Powered ICE - Prioritizing Experiments for Multimillion eCom Brands

JC Giusto
January 28, 2025

TLDR

ICE Score misses a crucial factor for multi-million eCommerces: statistical power.

As you scale, you need to detect smaller wins.

But some experiments just don't have enough traffic or conversions to spot these changes reliably.

Solution: Add Power (1-5) to ICE based on minimum detectable effect. Lower detection threshold = higher score.

Want the spreadsheet that does this automatically? Drop your email below.

Powered ICE Access

Want access to the Powered ICE Spreadsheet?

Leave us your email and I'll send it right away!



As a prioritization framework, the ICE Score is fundamentally lacking in one critical way.

It might work well for startups and SMBs...

But if you’re doing Growth and Experimentation for multi-million-dollar brands, your prioritization approach needs to evolve.

It needs to consider more than just Impact, Confidence, and Ease.

The ability of your experiments to detect positive effects with confidence should be a crucial component of your calculation.

In other words—you need to start prioritizing by power, too.

Why Power Matters

As brands scale beyond $5-10 million, their experimentation approach matures.

With already established products and profitable channels, they begin to focus on incremental improvements.

The challenge?

Detecting those 5% improvements with confidence is hard.

This is where A/B testing comes in.

However, the ability to detect changes - statistical power - depends on visitor volume and conversion rates.

And ICE misses this crucial element.

A Quick Example

Consider this example:

  • A mobile landing page - 3,700 weekly visitors, 2.7% conversion - needs a 10% uplift for 90% confidence and 80% power (one-tailed)
  • The Cart Slider - 7,053 weekly visitors, 26.6% conversion - only needs a 6% uplift

All else equal, Cart Slider experiments should take priority because positive effects are easier to detect.

Remember, it’s all about accumulating positive results to generate exponential growth in the medium and long term.

So, what’s the solution?

Introducing Powered ICE

This enhanced framework adds Power (1-5 rating) based on the Minimum Detectable Effect (MDE) of the experiment.

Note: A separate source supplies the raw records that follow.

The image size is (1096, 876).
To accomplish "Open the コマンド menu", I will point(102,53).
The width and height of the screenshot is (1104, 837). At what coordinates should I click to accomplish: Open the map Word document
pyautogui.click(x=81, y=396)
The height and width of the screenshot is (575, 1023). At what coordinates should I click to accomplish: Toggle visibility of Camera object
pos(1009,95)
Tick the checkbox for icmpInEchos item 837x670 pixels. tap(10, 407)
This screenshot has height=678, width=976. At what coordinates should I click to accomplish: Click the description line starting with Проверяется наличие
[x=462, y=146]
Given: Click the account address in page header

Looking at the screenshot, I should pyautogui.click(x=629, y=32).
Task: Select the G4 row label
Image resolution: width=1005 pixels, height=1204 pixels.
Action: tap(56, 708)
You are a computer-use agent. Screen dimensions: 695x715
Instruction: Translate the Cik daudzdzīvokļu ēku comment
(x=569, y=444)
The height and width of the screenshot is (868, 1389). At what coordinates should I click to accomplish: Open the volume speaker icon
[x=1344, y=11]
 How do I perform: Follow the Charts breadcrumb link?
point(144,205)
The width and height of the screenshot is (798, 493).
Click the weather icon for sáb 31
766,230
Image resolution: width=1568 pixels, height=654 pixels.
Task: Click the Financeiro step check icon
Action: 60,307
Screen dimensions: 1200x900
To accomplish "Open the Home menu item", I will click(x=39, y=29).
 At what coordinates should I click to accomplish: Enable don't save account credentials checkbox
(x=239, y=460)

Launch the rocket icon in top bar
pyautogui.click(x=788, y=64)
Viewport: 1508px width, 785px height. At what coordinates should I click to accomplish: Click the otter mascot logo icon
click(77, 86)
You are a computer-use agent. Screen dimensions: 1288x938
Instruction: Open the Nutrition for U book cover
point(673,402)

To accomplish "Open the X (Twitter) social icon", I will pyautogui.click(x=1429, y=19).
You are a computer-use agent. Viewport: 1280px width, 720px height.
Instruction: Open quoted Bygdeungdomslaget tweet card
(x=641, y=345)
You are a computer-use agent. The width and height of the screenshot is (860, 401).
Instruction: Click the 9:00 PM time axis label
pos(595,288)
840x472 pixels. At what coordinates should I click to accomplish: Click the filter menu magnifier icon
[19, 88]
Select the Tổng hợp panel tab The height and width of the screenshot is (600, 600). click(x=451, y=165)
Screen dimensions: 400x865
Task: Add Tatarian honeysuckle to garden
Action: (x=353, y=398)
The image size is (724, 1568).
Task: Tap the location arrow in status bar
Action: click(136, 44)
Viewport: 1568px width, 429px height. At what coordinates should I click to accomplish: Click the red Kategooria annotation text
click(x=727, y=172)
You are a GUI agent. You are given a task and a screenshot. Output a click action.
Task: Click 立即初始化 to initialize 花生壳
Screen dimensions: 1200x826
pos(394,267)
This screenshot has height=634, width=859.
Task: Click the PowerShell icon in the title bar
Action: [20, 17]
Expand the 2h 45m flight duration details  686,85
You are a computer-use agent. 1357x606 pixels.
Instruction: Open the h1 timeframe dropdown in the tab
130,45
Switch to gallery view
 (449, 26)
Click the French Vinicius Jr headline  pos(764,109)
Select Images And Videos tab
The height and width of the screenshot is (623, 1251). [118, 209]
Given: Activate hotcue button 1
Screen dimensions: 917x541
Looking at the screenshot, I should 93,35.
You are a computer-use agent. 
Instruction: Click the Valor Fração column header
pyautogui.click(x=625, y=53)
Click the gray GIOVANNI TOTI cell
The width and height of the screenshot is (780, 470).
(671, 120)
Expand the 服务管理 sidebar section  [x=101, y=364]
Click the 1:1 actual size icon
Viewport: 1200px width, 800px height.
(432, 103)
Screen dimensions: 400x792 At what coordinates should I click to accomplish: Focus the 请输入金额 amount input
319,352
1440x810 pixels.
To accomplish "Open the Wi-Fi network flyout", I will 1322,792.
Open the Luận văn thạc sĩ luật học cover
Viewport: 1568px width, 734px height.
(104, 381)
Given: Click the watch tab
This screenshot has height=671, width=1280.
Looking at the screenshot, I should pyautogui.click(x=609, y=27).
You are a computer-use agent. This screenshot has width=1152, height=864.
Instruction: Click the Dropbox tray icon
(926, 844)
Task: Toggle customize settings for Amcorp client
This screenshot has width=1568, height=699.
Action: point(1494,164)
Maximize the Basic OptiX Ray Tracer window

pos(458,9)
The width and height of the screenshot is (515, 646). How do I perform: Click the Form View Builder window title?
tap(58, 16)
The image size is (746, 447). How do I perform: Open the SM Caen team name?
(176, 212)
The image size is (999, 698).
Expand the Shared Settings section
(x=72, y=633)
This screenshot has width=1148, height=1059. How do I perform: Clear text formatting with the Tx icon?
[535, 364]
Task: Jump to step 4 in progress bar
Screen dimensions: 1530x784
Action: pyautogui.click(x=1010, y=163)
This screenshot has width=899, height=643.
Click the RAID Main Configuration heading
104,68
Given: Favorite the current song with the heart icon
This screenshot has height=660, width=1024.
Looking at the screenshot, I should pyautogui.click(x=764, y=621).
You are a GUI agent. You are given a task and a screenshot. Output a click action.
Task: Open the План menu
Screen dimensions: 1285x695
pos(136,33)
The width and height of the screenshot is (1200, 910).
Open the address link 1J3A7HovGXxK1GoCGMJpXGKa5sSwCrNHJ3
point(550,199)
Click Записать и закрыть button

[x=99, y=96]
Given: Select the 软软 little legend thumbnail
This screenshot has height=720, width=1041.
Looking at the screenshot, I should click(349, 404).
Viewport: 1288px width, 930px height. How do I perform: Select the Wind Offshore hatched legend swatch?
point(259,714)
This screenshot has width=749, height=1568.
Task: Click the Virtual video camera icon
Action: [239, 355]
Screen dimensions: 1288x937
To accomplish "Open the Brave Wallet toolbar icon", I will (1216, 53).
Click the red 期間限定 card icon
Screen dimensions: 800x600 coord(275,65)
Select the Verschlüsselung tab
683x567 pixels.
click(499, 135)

The lower the MDE, the higher the score:

  • 1: MDE is higher than 10%
  • 2: MDE between 8% and 10%
  • 3: MDE between 6% and 8%
  • 4: MDE between 4% to 6%
  • 5: MDE between 2% to 4%

If the MDE is lower than 2%, it might be wise to increase the p-value threshold.

In this way, journeys (and experiments) with higher MDEs will have a lower pICE Score than others.

Making Things Practical (and Automatic)

To make this process easier and fairer, I’ve created a Spreadsheet that automatically assigns a Power Score to a journey based on the MDEs of other journeys.

All you need to do is:

  1. Input the relevant data for each journey, such as Test Page, Device, Segment, Weekly Visitors, Conversions, and Success Metric.
  2. Perform a quick pre-test analysis to determine the minimum MDE.
  3. Enter the MDE.

And voilà—the spreadsheet calculates the journey’s Power Score.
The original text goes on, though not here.